§ Work to be completed
Write out, exactly and in full, the line where "Image resolution: width=756" appears together with all lines that follow it in the entries below. Do not include pictures.

§ Records contained in a dataset
========
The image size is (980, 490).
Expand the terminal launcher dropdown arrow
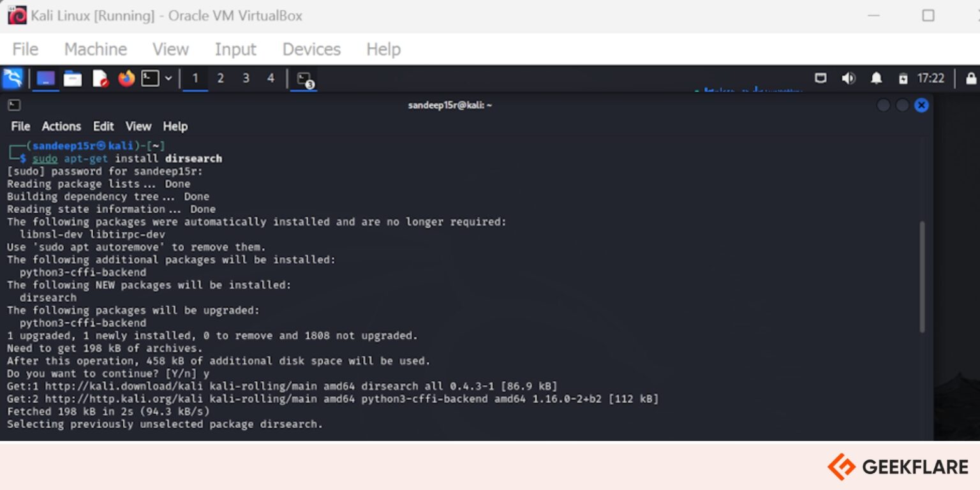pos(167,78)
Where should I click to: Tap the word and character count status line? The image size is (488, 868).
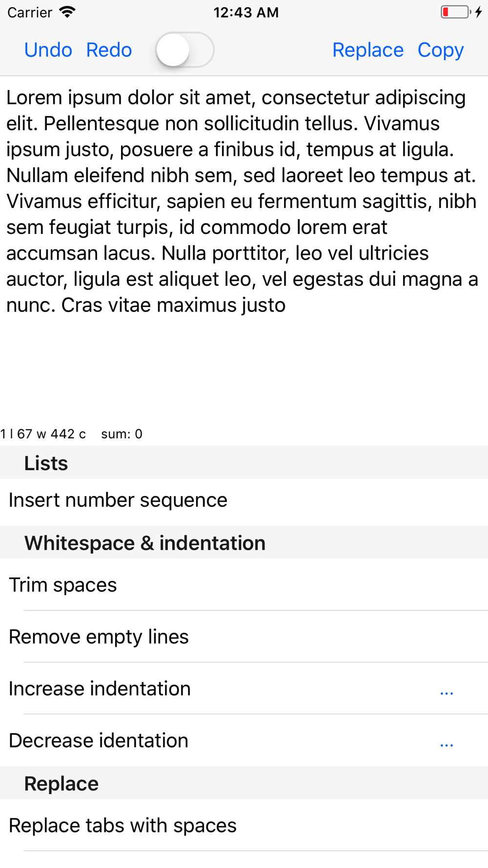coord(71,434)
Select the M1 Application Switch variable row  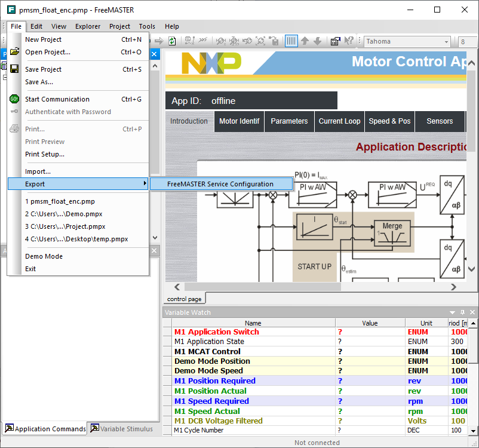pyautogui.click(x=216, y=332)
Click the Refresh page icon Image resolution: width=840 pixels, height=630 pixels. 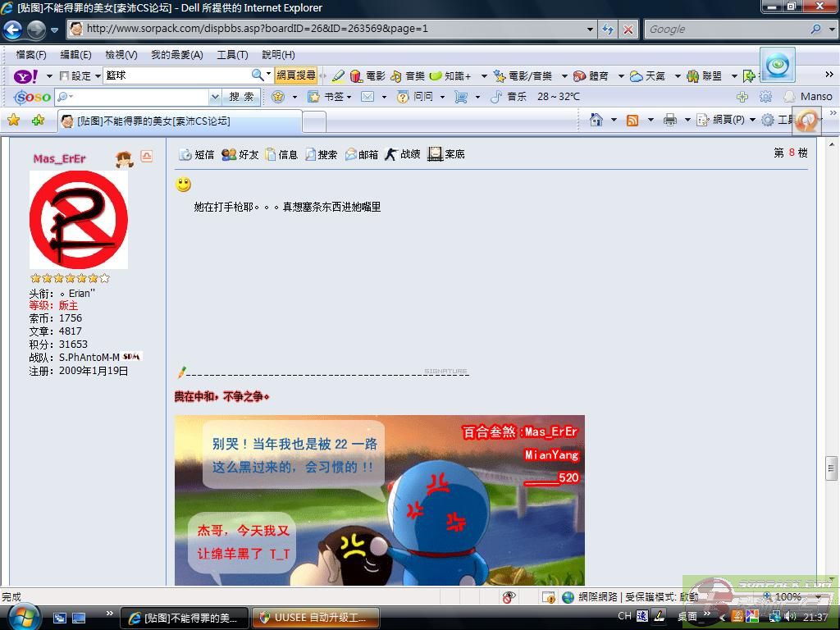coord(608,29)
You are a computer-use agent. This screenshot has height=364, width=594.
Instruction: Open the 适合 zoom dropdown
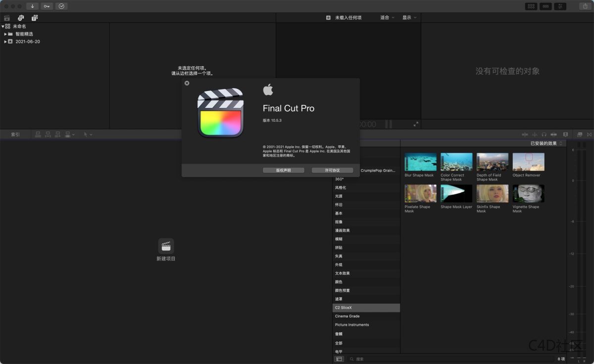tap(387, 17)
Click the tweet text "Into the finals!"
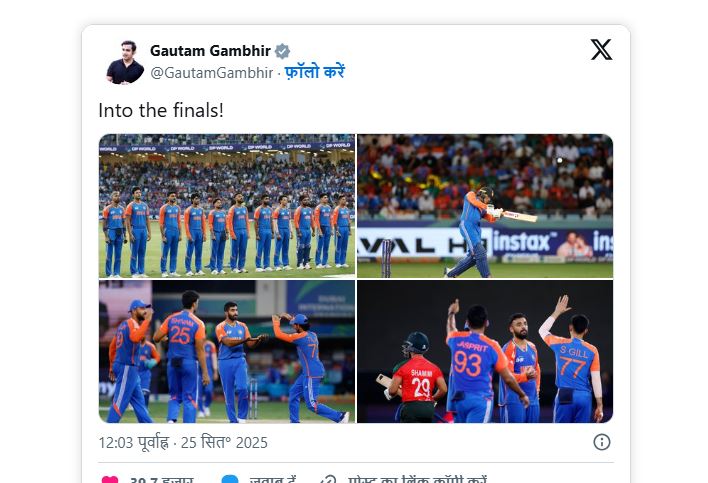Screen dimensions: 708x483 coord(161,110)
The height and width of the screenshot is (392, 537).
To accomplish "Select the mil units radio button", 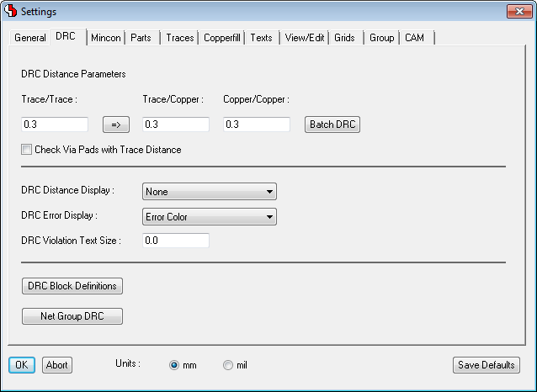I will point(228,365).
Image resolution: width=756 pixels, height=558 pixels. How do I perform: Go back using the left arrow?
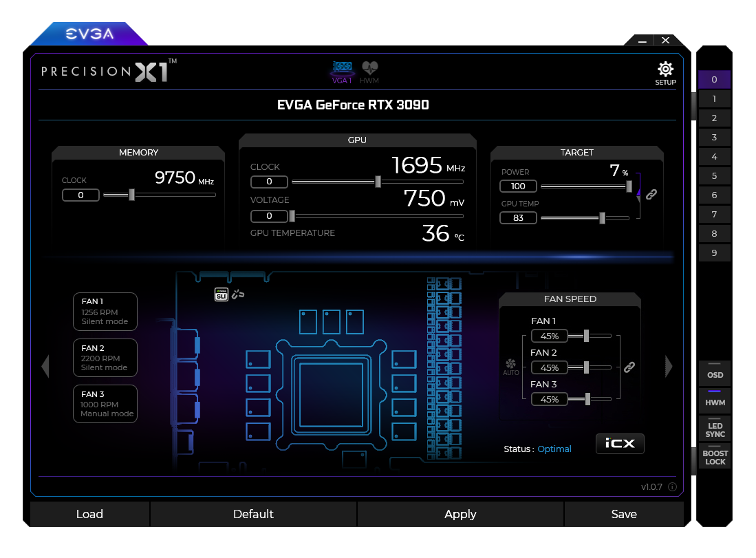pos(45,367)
========
§ Solved exercise
Image resolution: width=756 pixels, height=558 pixels. How do I perform: Go back using the left arrow?
pos(45,367)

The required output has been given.